(Saved entries):
****************
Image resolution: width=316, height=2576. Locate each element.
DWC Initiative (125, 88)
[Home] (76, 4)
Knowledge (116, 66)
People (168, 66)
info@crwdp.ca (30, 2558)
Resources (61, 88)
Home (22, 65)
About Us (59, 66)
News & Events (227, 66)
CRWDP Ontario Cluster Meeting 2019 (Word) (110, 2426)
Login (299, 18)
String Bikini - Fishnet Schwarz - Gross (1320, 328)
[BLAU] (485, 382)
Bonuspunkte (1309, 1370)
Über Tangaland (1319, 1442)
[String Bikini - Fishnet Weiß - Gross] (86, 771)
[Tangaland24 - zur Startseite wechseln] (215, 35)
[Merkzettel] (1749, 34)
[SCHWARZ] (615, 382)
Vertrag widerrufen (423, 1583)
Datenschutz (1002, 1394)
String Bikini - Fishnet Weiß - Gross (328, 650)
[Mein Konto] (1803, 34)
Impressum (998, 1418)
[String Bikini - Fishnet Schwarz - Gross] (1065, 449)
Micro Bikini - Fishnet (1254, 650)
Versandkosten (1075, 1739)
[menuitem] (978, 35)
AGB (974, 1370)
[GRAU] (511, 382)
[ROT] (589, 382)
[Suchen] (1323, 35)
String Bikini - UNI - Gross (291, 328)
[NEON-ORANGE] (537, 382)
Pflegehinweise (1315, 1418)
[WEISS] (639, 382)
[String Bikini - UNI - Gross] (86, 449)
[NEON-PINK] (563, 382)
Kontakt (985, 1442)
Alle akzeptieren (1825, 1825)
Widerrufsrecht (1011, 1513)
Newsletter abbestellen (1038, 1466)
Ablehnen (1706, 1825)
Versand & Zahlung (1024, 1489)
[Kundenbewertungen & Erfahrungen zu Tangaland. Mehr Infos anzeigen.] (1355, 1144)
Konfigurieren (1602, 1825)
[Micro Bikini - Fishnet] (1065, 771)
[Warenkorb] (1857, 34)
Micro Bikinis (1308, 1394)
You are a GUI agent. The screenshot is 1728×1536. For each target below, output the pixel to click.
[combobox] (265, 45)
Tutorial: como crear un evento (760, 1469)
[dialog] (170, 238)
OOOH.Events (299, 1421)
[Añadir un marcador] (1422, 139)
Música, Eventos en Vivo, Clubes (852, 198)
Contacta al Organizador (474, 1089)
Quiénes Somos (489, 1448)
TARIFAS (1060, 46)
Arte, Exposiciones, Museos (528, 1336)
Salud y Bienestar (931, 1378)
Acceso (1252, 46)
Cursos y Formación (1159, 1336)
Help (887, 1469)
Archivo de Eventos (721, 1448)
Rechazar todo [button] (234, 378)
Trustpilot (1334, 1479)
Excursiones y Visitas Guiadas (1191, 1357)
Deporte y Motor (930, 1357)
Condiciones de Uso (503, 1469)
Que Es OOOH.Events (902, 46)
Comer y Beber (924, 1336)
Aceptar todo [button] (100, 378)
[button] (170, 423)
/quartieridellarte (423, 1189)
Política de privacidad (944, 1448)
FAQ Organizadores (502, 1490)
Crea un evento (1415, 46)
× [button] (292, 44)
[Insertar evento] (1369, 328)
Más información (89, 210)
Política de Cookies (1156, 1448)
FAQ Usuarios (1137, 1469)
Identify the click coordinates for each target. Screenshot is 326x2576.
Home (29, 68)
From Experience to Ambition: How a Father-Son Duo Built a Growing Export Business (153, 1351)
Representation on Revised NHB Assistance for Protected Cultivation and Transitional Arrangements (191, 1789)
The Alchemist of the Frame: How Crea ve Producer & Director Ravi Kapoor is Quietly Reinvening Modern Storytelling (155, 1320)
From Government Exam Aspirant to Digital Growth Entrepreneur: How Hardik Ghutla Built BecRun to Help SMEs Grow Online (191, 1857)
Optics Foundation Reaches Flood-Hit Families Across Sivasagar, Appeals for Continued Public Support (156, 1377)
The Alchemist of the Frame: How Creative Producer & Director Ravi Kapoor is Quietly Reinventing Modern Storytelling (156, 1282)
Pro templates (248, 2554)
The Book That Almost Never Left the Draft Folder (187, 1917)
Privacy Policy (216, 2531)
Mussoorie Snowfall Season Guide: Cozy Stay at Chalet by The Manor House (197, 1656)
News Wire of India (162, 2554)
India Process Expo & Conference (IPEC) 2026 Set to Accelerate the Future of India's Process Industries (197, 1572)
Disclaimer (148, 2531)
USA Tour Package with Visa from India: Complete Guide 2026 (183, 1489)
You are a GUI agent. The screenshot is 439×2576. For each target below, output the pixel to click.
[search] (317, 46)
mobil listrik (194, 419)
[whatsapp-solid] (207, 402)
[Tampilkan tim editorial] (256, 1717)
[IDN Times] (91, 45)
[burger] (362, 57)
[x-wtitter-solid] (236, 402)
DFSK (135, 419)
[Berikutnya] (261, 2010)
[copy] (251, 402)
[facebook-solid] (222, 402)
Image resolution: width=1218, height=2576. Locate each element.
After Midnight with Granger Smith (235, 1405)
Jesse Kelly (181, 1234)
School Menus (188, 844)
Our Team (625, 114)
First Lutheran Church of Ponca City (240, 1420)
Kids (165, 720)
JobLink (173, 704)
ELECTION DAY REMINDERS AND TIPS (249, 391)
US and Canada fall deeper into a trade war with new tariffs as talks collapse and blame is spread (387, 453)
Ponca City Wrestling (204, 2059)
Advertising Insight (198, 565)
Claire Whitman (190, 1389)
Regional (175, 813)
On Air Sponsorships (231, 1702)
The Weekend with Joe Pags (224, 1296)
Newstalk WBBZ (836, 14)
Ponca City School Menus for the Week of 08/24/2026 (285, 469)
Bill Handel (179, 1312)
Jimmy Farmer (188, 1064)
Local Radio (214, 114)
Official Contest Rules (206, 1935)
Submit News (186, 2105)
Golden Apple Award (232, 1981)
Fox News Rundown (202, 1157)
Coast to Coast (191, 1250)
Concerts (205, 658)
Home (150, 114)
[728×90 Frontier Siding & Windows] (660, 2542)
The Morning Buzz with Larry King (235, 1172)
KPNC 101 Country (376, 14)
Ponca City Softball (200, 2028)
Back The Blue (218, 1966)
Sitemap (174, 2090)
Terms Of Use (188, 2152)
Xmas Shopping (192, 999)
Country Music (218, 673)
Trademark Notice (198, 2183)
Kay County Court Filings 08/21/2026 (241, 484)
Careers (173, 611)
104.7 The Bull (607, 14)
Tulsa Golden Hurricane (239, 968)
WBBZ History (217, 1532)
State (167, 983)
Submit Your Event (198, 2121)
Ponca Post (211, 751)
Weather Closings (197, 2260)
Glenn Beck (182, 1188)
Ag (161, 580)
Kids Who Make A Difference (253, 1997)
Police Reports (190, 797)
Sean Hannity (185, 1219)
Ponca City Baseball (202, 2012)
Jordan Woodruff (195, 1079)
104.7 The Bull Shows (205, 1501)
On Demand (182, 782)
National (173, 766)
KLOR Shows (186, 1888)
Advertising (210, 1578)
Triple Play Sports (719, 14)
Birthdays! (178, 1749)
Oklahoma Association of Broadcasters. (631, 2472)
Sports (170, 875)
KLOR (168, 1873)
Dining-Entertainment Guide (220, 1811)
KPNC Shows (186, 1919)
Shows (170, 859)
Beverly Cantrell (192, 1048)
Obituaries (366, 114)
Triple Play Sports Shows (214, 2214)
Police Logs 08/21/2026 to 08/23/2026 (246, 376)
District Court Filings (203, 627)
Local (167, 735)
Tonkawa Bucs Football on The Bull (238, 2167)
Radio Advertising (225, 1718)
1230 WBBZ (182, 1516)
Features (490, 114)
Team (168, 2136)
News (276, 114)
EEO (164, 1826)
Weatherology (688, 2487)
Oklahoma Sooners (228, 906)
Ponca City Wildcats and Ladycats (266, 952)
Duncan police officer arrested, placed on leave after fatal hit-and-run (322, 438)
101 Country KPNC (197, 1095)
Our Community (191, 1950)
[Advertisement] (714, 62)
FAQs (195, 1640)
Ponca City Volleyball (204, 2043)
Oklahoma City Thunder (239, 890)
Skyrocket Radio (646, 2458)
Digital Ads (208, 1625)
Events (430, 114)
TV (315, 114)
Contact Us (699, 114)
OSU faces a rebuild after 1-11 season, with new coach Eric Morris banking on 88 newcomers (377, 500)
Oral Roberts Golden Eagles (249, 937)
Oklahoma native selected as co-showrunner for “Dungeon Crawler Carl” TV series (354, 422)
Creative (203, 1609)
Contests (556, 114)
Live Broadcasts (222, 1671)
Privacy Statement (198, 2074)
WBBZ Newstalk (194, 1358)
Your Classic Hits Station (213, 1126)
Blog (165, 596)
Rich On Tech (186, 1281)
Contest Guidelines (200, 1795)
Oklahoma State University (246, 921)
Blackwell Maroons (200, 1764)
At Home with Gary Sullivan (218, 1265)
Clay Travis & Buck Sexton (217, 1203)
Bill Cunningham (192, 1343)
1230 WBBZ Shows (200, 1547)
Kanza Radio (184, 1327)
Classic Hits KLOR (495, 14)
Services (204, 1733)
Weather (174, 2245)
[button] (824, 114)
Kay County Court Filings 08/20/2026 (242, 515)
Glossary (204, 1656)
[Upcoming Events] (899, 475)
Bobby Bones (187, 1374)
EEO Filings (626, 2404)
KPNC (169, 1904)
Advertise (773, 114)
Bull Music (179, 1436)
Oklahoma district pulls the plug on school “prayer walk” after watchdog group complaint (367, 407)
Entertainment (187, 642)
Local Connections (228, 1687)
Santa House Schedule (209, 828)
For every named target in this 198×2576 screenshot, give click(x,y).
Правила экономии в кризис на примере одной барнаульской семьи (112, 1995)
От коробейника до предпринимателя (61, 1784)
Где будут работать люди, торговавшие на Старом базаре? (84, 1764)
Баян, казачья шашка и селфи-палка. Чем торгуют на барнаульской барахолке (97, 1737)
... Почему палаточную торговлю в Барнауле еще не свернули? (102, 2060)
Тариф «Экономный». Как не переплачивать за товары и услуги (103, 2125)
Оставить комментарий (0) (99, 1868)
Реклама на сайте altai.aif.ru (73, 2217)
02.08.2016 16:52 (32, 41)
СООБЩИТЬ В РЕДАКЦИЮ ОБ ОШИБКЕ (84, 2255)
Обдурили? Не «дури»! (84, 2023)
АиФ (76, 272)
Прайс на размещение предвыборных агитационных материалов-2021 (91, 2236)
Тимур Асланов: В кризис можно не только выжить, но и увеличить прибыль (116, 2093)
****************
(Action item):
Check every line of the records, and copy the ones that hold the word "Hits".

(Answer to the exercise):
Your Classic Hits Station (213, 1126)
Classic Hits KLOR (495, 14)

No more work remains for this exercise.